JPMorgan, Bank of America, Citi to start blockchain offensive with shared tokenized network

America's biggest banks, including JPMorgan, Citi and Bank of America, plan to build a shared, tokenized deposit network by the first half of 2027 to protect their deposits from the threat posed by stablecoins, the Wall Street Journal reported.
The system will be operated by The Clearing House, the payments company collectively owned by the banks. Some banks are calling the network "the bridge," others call it "the chain," the WSJ said.
Tokenized deposits are blockchain representations of customers' money held at a bank. The planned system will convert these deposits into a digital token that can be transferred swiftly on a blockchain.

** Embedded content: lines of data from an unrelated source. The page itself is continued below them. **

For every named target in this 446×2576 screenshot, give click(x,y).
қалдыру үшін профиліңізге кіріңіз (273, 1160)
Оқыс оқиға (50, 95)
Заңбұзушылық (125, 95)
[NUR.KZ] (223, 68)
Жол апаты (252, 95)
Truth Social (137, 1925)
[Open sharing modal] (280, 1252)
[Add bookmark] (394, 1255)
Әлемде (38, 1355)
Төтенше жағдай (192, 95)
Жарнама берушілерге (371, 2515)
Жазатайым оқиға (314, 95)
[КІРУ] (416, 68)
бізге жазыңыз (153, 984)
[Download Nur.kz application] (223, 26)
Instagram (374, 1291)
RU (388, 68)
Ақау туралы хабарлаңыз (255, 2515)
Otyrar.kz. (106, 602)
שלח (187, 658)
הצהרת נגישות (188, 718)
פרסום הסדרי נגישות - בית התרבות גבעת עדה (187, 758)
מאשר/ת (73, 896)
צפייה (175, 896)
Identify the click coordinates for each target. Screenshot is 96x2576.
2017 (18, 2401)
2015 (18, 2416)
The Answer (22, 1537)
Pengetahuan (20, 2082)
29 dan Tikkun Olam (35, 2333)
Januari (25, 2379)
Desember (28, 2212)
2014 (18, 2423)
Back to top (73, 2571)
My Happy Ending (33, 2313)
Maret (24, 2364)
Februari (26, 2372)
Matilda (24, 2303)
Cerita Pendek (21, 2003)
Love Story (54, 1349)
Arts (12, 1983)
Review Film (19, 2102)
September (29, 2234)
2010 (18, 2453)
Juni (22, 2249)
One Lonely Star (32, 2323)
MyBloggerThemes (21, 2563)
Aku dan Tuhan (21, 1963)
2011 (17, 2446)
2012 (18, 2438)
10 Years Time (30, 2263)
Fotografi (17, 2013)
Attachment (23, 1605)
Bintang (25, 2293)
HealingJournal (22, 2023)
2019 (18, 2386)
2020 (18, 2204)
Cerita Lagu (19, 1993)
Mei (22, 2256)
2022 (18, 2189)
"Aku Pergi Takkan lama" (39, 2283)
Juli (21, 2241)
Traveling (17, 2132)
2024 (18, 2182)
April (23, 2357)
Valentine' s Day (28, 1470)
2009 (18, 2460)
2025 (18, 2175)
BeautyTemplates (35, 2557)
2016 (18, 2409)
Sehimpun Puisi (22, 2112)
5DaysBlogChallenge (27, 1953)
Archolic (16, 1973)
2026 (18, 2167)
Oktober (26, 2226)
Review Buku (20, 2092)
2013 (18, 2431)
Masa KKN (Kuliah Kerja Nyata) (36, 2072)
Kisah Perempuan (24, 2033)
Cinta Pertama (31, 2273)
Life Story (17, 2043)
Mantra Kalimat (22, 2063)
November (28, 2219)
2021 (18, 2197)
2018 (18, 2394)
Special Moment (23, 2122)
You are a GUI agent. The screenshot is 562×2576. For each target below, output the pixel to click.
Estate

Stablecoins are dollar-pegged digital assets issued by crypto companies that live outside the traditional banking system. The Clarity Act legislation currently advancing through Congress could allow them to pay returns to holders, potentially making bank deposits less attractive because the tokens also offer faster, cheaper payment capabilities over a blockchain.

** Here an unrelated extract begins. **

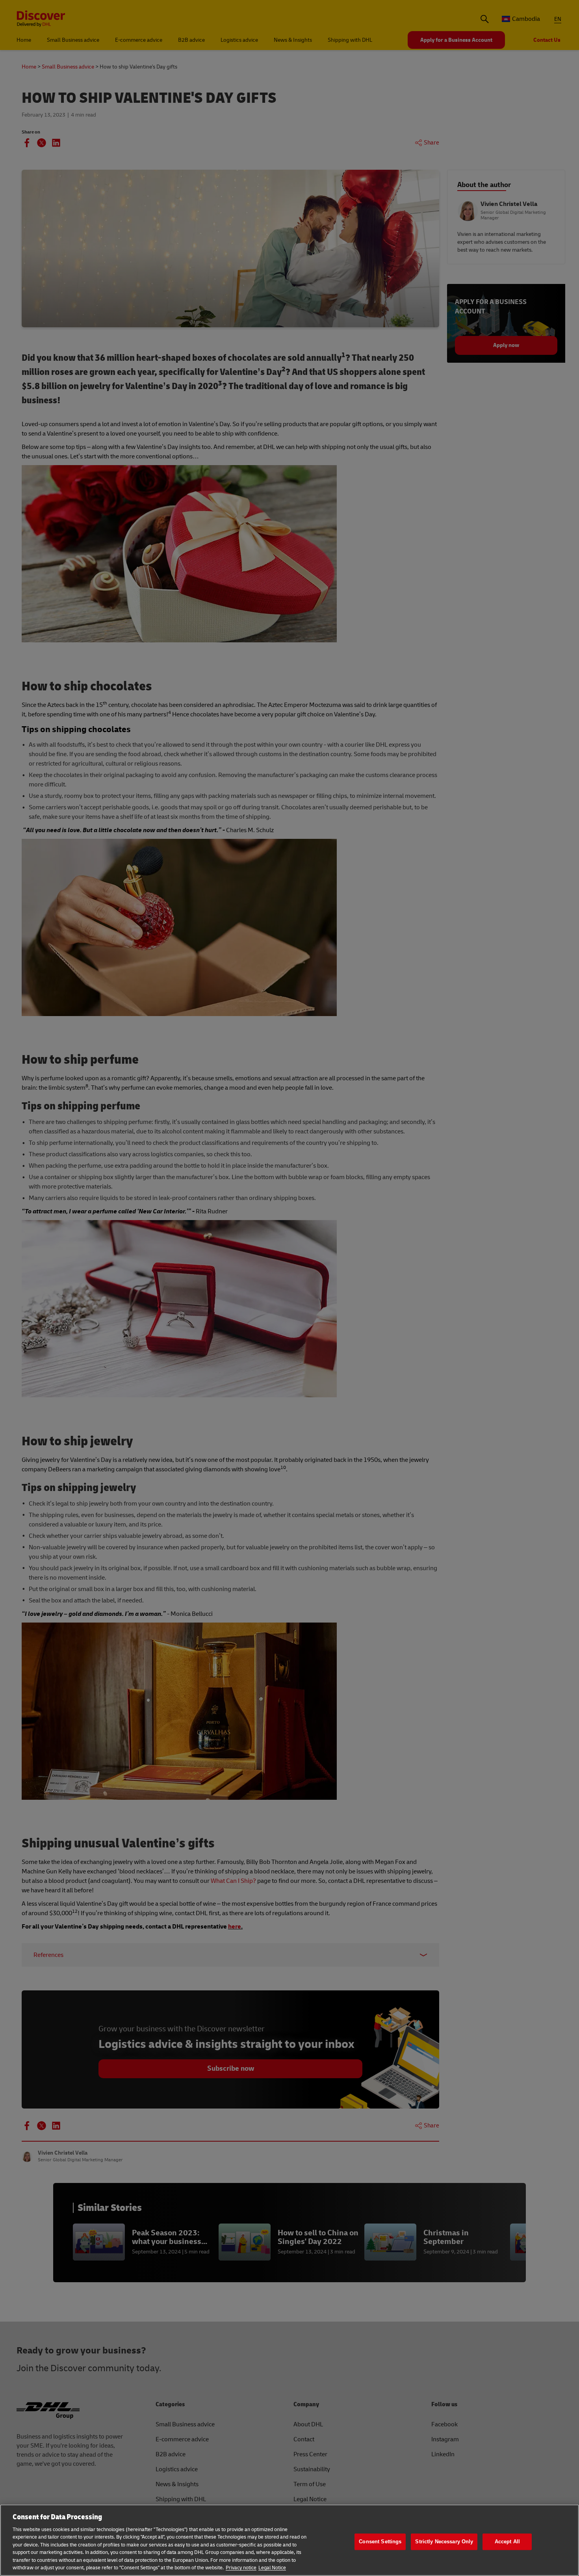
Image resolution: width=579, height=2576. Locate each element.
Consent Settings (380, 2541)
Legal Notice (272, 2568)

If customers adopt stablecoins at scale, banks could face a deposit flight to crypto wallets, and deposits are what banks rely on to extend credit in the economy. The tokenized deposit network is designed to ensure deposits remain within the banking system while giving them crypto-like capabilities.
The WSJ report said the Clearing House expects large multinationals to embrace the tokenized deposit network as a gateway to programmable treasury options, real-time liquidity management and cross-border payments.
"This is a big move for the banks," CEO David Watson told the newspaper, describing a "radically different" future around onchain payments.